In my current job, I travel about 4 or 5 times a year which is really as little as it gets. I have been looking around for other opportunities (as I think redundancy is looming in a few months) and they all require a lot more travel (sometimes job spec even says up to 50%!).
Unfortunately I just don't want to do the travelling anymore, I am finding it increasingly hard to cope. I developed anxiety and contamination OCD after DC were born and it makes travelling horrendous. It has gotten out of control and is absolutely exhausting.

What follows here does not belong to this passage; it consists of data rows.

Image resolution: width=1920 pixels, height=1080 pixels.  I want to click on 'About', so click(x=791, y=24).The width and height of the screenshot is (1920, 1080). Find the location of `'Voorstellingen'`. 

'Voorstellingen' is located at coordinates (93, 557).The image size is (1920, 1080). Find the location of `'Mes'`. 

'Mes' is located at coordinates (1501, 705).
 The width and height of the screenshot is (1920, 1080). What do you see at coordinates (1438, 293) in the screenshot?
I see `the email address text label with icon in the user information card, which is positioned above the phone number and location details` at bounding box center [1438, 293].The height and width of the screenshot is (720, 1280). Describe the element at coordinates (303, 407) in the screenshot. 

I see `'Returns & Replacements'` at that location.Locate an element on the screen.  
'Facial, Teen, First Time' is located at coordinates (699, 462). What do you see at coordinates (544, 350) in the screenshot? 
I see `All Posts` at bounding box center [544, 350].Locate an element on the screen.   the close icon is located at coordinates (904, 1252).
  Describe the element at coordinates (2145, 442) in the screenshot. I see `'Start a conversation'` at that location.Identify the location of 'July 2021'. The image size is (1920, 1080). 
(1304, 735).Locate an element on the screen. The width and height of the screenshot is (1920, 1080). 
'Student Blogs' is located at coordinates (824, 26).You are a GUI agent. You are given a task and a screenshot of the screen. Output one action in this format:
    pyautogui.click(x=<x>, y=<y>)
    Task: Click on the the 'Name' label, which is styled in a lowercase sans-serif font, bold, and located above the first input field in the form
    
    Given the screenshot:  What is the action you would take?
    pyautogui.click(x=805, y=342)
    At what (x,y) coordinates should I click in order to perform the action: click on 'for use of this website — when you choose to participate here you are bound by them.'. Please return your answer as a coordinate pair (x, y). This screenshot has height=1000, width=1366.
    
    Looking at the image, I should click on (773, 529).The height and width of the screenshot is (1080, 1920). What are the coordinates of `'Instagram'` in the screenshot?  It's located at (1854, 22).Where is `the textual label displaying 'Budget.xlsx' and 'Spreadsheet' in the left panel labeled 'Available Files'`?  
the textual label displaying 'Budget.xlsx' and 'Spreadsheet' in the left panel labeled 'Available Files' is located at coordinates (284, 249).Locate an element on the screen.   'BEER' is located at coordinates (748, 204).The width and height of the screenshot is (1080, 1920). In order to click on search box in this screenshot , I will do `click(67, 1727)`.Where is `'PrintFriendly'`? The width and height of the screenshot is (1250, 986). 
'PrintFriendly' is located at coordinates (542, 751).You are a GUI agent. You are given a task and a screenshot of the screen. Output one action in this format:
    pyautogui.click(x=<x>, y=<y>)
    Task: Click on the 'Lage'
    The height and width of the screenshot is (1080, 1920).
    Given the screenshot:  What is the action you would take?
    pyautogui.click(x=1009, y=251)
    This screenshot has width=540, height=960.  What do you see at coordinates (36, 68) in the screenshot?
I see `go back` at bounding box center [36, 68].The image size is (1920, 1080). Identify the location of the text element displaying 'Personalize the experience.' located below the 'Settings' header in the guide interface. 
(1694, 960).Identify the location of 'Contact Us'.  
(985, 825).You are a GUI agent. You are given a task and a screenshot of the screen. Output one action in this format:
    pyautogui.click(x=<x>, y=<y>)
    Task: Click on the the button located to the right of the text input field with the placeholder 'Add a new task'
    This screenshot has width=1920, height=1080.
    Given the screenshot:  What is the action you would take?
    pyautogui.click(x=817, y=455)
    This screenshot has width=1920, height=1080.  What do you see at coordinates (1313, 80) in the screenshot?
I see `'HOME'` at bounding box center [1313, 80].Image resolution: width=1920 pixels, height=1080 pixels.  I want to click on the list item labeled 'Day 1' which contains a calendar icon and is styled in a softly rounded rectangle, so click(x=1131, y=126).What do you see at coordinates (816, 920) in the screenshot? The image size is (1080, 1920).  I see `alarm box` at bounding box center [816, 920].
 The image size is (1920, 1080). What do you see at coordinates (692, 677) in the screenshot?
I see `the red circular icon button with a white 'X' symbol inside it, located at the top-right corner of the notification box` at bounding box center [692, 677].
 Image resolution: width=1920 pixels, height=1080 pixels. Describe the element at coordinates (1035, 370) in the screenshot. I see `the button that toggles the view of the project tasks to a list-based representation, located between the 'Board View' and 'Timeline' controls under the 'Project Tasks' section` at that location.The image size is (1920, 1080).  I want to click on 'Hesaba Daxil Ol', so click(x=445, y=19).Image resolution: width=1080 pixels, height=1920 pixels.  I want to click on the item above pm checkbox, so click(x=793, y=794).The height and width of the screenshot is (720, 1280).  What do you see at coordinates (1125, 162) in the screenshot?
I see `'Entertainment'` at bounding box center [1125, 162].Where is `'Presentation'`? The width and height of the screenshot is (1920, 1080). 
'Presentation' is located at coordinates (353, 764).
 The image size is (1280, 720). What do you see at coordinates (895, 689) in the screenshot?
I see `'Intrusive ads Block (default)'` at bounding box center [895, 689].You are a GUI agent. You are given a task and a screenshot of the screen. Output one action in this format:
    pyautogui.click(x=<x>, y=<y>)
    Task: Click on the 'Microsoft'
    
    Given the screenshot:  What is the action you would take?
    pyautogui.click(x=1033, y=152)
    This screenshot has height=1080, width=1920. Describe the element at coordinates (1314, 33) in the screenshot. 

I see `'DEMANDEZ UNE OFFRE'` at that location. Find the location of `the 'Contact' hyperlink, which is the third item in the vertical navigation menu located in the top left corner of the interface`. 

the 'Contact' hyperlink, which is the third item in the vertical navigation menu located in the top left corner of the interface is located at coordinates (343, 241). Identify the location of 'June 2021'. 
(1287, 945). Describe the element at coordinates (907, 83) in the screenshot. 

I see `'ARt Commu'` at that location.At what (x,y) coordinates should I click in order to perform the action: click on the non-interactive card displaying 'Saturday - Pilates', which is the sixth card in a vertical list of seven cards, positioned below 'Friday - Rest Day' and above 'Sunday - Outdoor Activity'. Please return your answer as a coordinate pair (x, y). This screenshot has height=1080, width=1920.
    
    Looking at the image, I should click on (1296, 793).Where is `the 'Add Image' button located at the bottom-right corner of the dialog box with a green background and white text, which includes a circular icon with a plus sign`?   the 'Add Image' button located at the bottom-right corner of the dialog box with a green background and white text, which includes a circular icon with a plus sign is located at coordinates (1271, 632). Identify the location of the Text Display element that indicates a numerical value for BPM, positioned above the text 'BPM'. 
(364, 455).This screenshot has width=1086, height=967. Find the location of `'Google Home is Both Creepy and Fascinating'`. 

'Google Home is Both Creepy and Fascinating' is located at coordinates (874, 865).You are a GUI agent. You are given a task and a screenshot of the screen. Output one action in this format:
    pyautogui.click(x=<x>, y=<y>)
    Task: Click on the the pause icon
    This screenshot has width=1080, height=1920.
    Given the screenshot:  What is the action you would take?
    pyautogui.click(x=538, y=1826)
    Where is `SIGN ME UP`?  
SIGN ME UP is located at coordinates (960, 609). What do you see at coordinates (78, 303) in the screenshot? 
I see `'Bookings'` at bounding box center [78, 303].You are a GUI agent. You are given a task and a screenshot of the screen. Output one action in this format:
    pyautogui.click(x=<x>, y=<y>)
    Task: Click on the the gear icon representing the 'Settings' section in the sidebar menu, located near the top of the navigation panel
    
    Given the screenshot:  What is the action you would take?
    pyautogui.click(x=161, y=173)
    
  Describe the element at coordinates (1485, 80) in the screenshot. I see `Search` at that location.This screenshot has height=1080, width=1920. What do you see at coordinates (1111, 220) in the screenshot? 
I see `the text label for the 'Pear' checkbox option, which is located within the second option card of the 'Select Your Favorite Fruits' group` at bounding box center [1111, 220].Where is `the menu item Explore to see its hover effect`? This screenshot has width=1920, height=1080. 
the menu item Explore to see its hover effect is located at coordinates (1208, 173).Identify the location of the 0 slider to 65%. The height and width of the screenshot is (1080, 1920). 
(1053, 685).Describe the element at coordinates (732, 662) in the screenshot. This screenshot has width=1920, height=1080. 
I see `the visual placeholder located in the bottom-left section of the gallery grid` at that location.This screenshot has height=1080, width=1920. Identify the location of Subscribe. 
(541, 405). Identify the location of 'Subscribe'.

I also just don't want to be away from DC. Everyone ultimately manages, but I much prefer being with them. DH said that DS (4) took a picture of me to bed and sobbed when I was away last time. He is usually a happy and resilient little thing so that was a surprise.
I feel stuck - the only jobs I can get and am experienced for require travelling so what will I do when I lose my current job?
I am the main earner so I feel a huge pressure too, I can't just give up or do something totally different/lower paid.
It is probably my anxiety talking but I feel like I am going to be jobless in a couple of months and our options will be having no money, or taking a job that requires constant travelling. I am not qualified for anything else, and panicking.
I don't think there is any answer to be honest, but maybe someone has an idea!